While urging Texans to continue to take precautions, Abbott said traditional public and charter schools should stay shuttered to help reduce spread of the novel Coronavirus. The order also covers institutions of higher education.
The Abilene ISD announced on Friday, March 13, that the district would shut down for three days (March 16-18) as the district prepared to return from Spring Break. The district then announced on Monday, March 16, that the closure would last the entire week (through March 20). Finally, on Wednesday, March 18, the district announced an indefinite shutdown as the state first began feeling the effects of the Coronavirus.
Friday’s announcement by the governor deals with only the physical closure of schools through the end of the academic year and not the online piece that most school districts in the state – including the AISD – are currently utilizing. Students in the AISD are still expected to continue their online learning through the scheduled end of the academic year on Friday, May 22, and that includes the mandatory turning in of assignments to teachers to monitor progress of all students.

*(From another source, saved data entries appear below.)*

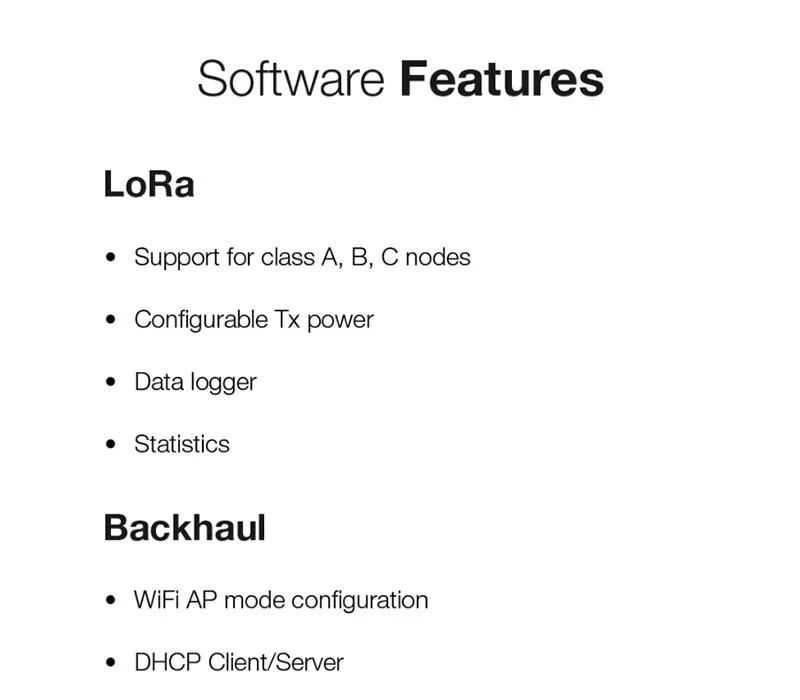Click the Statistics text
This screenshot has height=700, width=800.
pyautogui.click(x=182, y=444)
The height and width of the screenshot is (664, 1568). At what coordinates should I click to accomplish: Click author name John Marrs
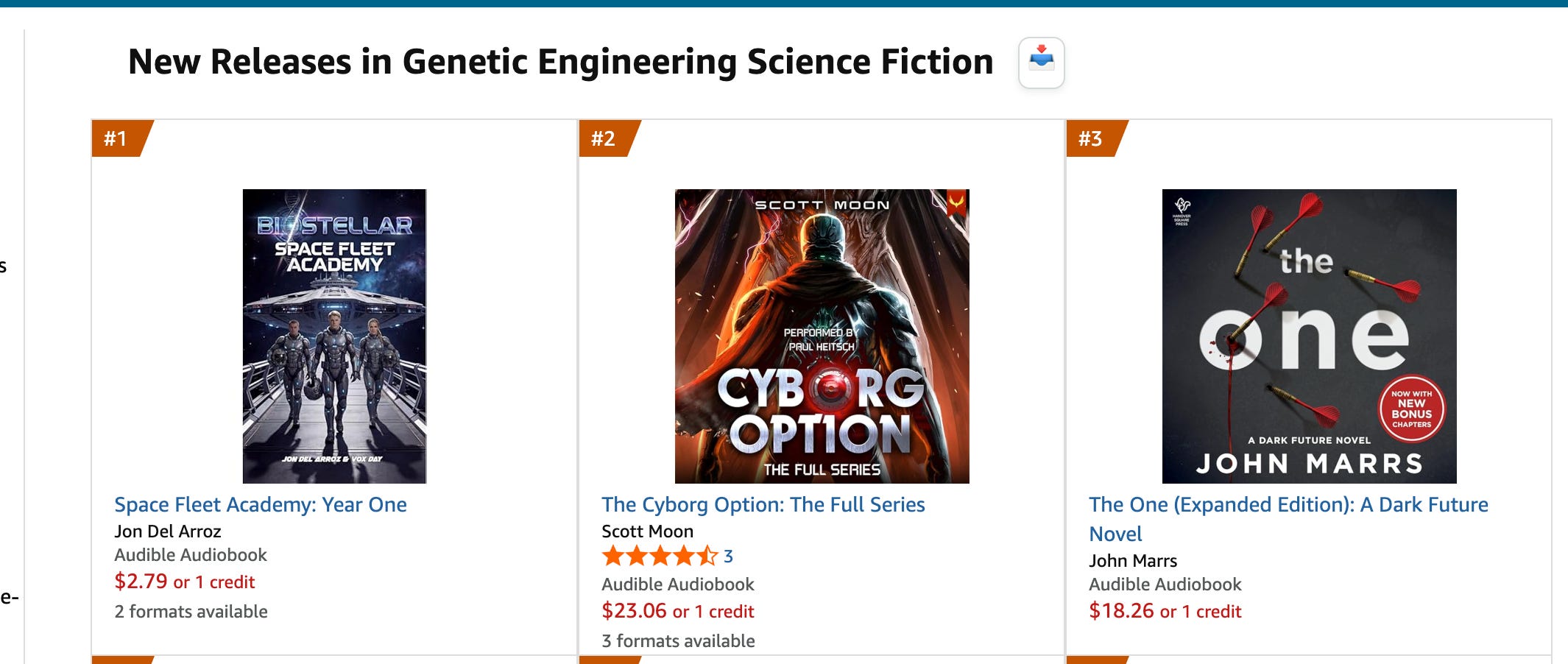[x=1133, y=561]
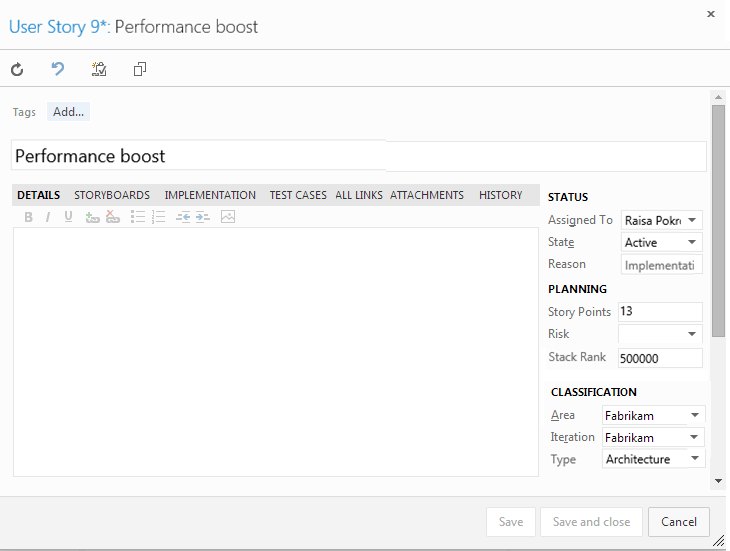Open the Test Cases tab
730x551 pixels.
click(x=298, y=195)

“The community of Abilene has done a good job of trying to flatten the curve here and minimize the damage of this virus here in Abilene,” AISD Superintendent Dr. David Young said. “We certainly want to be good partners in that effort in everything we do as a school district. Our focus now is moving the education of our students forward with our online learning platform.”
One of the casualties of the school closure and soft re-opening of the state is the AISD’s May 23 graduation ceremonies, which are being postponed to a later date this summer. Young said that while some plans are evolving for an online ceremony, the district is also looking at the possibility of in-person ceremonies at Showell Stadium in mid-July. However, those plans are, for now, tentative and will have to follow federal, state and local guidelines and be vetted by local health officials before they are finalized.

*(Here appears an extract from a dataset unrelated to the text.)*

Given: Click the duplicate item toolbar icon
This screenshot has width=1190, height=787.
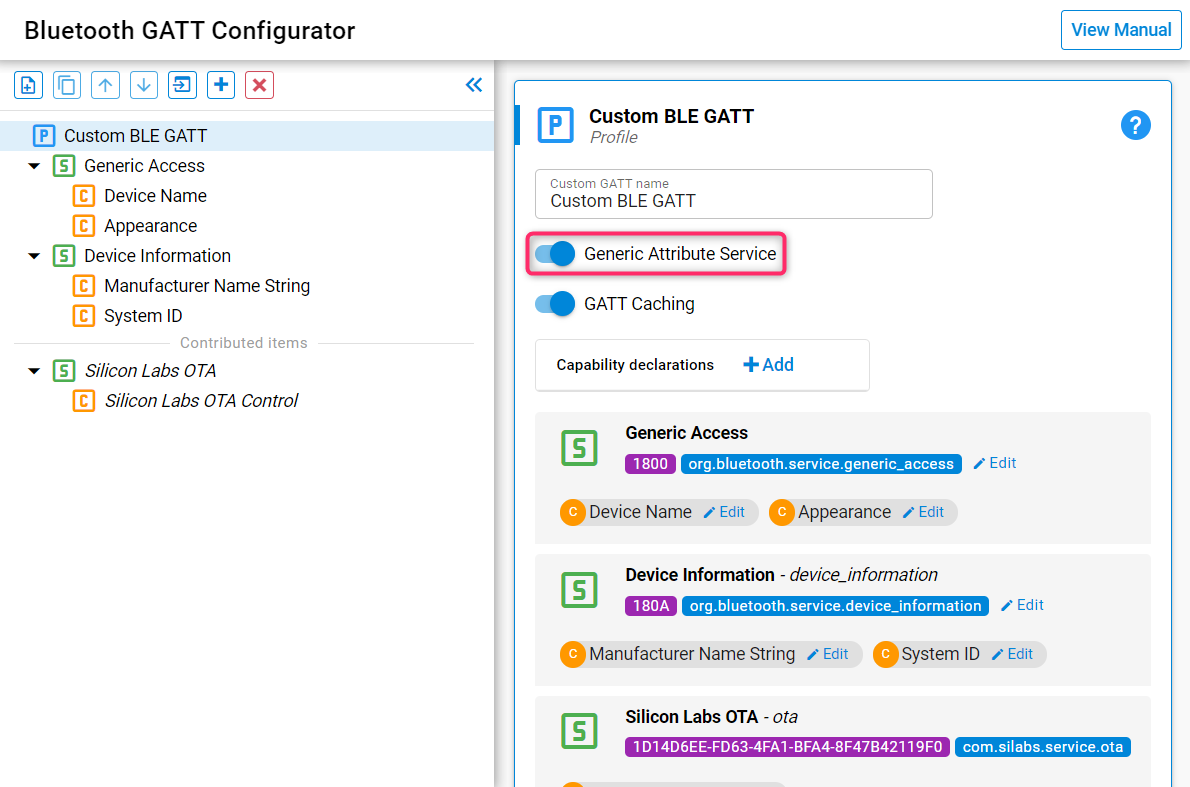Looking at the screenshot, I should coord(67,85).
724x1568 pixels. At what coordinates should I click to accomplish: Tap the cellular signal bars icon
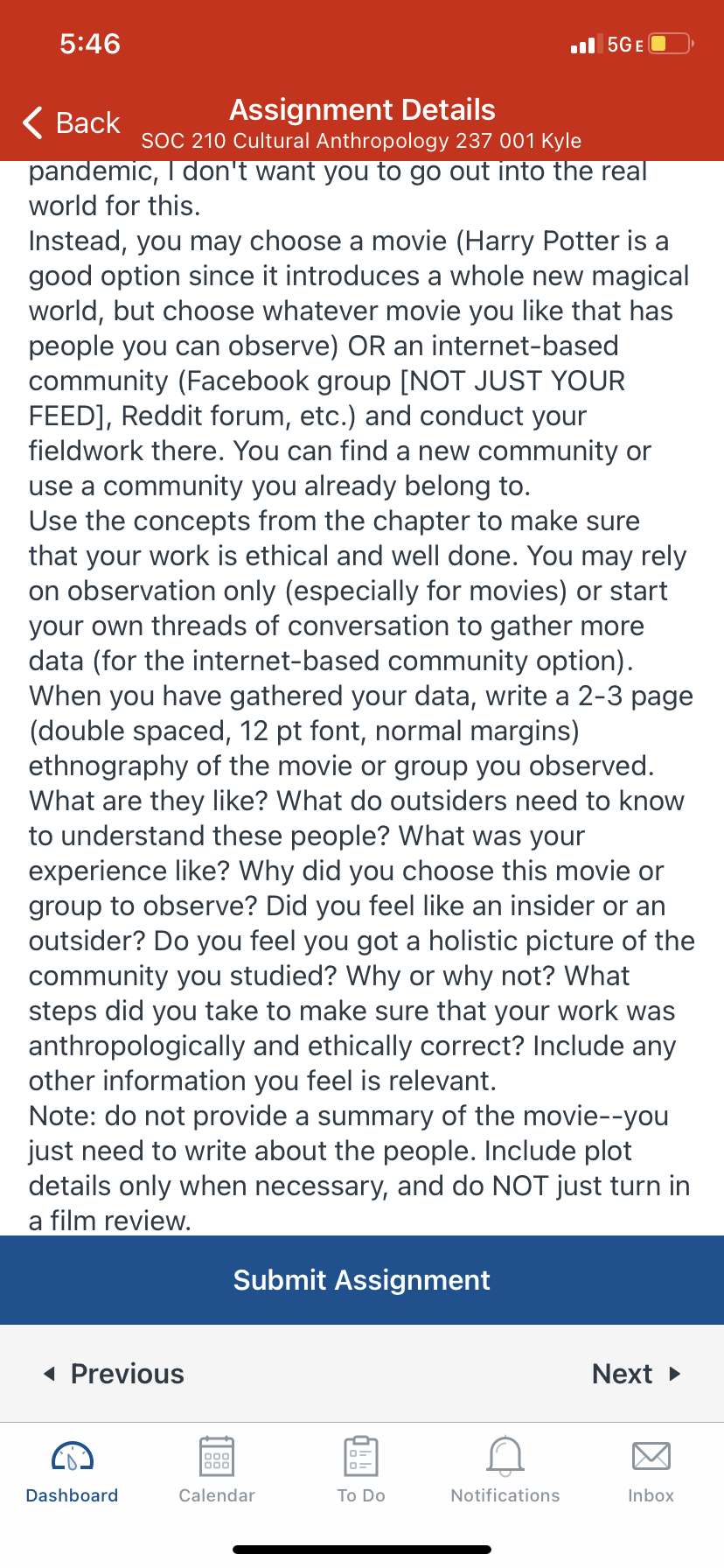point(583,45)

“I know how much this hurts each of our seniors and their parents, and how much they’re missing out on at the end of their high school careers.” Young said. “I have a graduating senior myself and I know how much we’ve all missed, so our family shares the frustration and disappointment other seniors and their parents feel in how this senior year has ended. However, we are looking at alternative plans for graduation, Top 25 announcement and awards ceremonies and hope to have information on those plans very soon.”